Compact class connectivity check
This is also due to the fact that technology is currently advancing in quantum leaps. 'In more expensive cars, this can be seen quite clearly – in this segment, for example, the latest mobile phone technology is in widespread use,' says Darani. Many new vehicles now communicate with the driver's smartphone, some automatically connect to the internet and play music, others are able to independently find a parking space. 'Most cars do really well.' Today, however, she is test driving a compact class car for the first time – 'cars that the general public can afford'.
Darani has a lot of understanding for the requirements of frequent drivers. The main residents of her two-room flat in the centre of Aachen are a couple of plants. 'I used to have more of them,' she says and laughs – the only ones that survived are the ones that don't need watering often. She has to travel a lot for her job as a consultant. Usually four days a week – from Monday to Thursday. She normally makes the journey of up to 500 kilometers by train, for the sake of the environment and also because it's easier to work on a train. 'But I do enjoy driving when I get the chance,' she admits.

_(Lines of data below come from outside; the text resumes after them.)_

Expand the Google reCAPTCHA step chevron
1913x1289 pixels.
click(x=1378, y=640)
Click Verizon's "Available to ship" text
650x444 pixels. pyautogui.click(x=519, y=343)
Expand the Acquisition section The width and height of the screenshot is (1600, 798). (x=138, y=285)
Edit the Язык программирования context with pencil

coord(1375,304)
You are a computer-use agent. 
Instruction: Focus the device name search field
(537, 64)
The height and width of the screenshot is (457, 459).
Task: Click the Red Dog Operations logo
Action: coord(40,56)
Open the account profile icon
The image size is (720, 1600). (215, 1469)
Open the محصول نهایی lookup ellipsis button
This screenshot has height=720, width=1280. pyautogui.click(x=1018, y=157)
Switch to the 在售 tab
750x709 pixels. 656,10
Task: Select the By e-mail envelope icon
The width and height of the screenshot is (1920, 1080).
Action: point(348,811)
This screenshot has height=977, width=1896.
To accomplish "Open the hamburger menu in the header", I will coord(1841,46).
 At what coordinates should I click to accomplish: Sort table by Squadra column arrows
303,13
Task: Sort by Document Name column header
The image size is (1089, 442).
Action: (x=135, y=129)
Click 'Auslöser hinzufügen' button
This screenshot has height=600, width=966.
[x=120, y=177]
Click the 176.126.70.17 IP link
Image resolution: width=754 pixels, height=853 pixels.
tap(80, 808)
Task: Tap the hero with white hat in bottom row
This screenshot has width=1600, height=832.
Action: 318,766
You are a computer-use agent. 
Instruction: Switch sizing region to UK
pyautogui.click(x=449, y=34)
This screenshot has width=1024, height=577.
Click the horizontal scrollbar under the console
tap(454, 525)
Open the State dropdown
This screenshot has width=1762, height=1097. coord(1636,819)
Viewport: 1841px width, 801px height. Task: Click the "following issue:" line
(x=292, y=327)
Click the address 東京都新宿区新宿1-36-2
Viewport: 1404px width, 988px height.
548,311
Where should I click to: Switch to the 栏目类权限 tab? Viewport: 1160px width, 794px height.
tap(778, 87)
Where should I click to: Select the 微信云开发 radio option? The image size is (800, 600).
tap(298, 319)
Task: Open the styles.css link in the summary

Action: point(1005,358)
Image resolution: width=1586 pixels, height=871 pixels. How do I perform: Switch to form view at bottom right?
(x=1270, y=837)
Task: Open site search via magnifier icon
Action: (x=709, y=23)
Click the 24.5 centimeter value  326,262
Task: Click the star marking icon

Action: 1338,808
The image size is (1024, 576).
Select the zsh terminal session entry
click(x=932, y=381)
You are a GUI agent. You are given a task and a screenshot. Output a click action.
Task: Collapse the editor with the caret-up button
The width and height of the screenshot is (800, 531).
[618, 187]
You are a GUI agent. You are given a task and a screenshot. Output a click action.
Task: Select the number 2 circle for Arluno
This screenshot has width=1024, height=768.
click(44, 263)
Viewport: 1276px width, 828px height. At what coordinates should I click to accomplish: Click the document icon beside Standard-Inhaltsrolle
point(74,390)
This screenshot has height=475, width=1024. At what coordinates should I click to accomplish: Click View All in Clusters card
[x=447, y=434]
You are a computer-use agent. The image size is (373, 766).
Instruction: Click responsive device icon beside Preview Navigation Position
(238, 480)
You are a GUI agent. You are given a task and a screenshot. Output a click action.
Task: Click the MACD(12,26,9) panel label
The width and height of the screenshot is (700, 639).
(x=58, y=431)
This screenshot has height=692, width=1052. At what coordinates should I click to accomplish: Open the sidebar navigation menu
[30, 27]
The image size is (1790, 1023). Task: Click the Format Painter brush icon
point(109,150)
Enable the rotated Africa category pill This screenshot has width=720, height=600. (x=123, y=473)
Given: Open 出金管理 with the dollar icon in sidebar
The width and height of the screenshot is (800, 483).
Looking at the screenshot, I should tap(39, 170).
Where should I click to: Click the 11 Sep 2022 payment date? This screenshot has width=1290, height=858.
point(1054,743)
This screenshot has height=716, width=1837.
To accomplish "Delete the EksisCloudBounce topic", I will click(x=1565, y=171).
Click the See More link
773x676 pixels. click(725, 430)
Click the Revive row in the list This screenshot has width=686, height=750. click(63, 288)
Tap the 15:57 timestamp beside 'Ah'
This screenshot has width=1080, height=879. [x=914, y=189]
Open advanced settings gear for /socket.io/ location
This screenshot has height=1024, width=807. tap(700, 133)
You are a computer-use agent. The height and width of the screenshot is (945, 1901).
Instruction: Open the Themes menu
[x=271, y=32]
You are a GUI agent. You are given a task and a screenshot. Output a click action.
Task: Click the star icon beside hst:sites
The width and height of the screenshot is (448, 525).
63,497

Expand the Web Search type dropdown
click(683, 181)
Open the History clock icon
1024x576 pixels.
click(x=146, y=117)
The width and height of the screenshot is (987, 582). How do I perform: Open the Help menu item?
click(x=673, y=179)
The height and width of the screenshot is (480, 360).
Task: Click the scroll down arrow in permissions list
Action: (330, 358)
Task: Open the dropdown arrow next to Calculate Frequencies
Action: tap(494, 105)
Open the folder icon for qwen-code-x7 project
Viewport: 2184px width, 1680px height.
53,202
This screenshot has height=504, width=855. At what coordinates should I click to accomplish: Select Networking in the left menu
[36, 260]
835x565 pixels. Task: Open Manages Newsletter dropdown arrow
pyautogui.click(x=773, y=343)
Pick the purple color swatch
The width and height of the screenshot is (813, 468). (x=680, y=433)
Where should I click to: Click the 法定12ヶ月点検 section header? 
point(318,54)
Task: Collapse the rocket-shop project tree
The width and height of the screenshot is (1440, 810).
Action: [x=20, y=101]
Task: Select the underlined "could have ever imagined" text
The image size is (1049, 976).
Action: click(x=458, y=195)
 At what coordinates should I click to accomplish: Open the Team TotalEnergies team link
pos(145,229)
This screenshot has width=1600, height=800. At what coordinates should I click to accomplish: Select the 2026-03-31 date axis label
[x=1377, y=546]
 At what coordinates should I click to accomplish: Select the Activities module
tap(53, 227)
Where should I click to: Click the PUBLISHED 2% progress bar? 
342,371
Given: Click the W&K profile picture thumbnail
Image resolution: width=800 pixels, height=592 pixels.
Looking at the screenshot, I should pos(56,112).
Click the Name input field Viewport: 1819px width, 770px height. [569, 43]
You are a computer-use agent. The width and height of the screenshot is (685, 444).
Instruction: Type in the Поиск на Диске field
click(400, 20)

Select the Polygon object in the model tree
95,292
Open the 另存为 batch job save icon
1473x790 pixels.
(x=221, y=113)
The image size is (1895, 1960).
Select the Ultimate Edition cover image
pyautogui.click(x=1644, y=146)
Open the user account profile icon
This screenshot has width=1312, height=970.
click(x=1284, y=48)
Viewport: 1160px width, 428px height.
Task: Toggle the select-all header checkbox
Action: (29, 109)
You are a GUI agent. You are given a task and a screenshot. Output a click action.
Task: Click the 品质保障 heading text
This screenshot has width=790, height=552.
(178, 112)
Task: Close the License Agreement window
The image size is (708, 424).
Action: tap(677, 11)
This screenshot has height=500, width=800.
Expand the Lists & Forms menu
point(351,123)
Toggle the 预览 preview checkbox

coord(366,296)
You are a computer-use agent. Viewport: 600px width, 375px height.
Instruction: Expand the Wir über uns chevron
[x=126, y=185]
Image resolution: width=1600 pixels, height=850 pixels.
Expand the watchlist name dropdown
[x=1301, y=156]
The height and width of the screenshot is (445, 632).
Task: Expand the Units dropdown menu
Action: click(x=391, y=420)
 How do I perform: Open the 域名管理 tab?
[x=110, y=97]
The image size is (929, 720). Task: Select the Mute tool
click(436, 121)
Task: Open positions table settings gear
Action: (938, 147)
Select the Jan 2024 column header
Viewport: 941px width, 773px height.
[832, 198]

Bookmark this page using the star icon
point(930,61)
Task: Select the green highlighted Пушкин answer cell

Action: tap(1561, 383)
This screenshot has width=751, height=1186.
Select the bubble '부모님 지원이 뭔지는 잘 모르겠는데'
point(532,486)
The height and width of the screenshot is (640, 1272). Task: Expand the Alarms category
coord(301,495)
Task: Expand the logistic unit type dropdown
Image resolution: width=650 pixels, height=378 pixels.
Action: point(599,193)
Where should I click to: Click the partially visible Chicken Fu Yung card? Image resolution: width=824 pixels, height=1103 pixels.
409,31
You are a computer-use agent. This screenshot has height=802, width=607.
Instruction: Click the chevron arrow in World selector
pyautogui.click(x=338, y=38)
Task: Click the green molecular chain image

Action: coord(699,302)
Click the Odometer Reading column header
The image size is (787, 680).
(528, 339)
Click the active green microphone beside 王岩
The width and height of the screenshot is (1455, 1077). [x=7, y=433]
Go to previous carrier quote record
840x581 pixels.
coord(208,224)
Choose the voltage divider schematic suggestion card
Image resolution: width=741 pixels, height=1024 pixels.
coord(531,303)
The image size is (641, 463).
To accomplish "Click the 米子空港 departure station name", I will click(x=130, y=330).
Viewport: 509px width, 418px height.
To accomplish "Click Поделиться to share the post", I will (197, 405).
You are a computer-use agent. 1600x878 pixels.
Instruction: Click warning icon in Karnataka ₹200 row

The test drives are therefore very opportune. 'When I interviewed with umlaut, I told them that I would be really interested in doing something in the digital automotive field,' she says. Shortly afterwards, the company asked whether she would like to help with testing. She agreed. Five months later, in October 2019, she took over management of the testing project, in a collaboration with the magazine "connect", in addition to her role as a consultant to customers. Preparation, coordination, evaluation – a pretty sizeable package. 'I do of course give up a bit of my free time for this, but I don't mind, as I enjoy it,' says Darani. 'It's something I really love doing.'
Dance moves and Excel spreadsheets
Then she starts the engine and rolls the car across the car park, slowly and deliberately. Perhaps for the benefit of the journalist who is standing there watching – sometimes, Darani tells me, she sings loudly in the car and does a few dance moves too. 'But only when I'm driving for private use.'
A glance to the right and to the left, then she turns into the road. During the journey, she makes a couple of test calls via the car – breakdown service, emergency call centre. 'They know to expect our calls,' she says. 'We always give them a warning first.' In the evening, Darani arrives at the last car park of the day; the car has brought her to the correct destination. Darani takes her laptop from the passenger seat and types her marks into the spreadsheet. She is satisfied. 'The car did surprisingly well, better than expected,' she says. Then she closes her laptop – and gets ready for the best part of the day: the journey home.